= Ghost Story Society =

Supernatural fiction not-for-profit literary society

The Ghost Story Society was a not-for-profit literary society whose members shared an interest in supernatural fiction. Founded in Britain in 1988 by Rosemary Pardoe, Jeffrey Dempsey, David Cowperthwaite and Mark Valentine, it had an international membership and was later administered by joint organizers Christopher Roden and Barbara Roden, owners of Ash-Tree Press, with the assistance of David G. Rowlands, Richard Dalby, Jan Arter, and Roger Dobson. It has not been active since 2007.

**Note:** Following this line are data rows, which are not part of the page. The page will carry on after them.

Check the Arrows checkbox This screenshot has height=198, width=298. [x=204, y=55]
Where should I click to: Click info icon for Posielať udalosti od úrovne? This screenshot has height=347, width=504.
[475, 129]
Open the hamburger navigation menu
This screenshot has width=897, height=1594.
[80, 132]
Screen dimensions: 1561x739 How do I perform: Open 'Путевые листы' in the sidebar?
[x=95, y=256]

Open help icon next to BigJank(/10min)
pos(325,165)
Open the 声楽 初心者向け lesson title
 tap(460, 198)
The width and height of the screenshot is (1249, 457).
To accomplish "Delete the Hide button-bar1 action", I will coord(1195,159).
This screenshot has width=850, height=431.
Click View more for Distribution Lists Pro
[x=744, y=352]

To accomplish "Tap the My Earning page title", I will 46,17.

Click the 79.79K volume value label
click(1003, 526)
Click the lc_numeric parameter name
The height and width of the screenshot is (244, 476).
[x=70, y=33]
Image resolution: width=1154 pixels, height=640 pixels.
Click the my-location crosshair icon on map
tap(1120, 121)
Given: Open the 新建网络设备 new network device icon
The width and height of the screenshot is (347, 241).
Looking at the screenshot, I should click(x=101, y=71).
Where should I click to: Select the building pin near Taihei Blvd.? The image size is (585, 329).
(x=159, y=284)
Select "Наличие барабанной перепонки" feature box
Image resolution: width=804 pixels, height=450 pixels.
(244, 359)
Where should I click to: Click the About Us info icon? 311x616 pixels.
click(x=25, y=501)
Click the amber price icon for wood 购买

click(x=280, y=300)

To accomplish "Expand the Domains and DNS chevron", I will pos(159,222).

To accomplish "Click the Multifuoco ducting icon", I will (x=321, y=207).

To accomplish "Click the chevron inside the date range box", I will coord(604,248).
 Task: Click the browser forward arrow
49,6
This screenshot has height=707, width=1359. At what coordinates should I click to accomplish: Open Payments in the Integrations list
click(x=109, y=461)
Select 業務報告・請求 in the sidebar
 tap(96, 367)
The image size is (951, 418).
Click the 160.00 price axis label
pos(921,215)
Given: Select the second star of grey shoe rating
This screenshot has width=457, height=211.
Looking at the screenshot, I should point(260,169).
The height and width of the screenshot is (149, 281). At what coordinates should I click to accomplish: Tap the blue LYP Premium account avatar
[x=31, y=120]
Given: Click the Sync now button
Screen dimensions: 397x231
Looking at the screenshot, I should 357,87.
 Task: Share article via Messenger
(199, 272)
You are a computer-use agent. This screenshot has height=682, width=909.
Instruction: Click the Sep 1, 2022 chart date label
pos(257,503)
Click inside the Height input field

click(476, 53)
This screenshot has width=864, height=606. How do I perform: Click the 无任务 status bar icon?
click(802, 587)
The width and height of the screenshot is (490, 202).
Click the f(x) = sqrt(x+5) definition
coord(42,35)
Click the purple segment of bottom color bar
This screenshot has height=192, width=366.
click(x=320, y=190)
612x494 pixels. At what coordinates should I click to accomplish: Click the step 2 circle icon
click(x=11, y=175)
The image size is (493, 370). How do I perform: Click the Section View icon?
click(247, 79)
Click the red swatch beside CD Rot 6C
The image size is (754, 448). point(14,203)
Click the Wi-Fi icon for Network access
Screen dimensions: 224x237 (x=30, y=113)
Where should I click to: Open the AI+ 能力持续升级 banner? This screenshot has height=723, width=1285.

The society produced the journal All Hallows, which featured new ghostly fiction, along with studies of the works and lives of such authors of classic ghost stories as M. R. James, J. Sheridan Le Fanu, Algernon Blackwood, H. Russell Wakefield, E. F. Benson, A. N. L. Munby, and R. R. Ryan, as well as more recent authors such as Robert Aickman, Elizabeth Jane Howard, Terry Lamsley, and Jonathan Aycliffe. It also included detailed reviews and notices of recent ghostly publications and films, letters from members, and a column by Ramsey Campbell. All Hallows received the 2003 International Horror Guild Award for best periodical.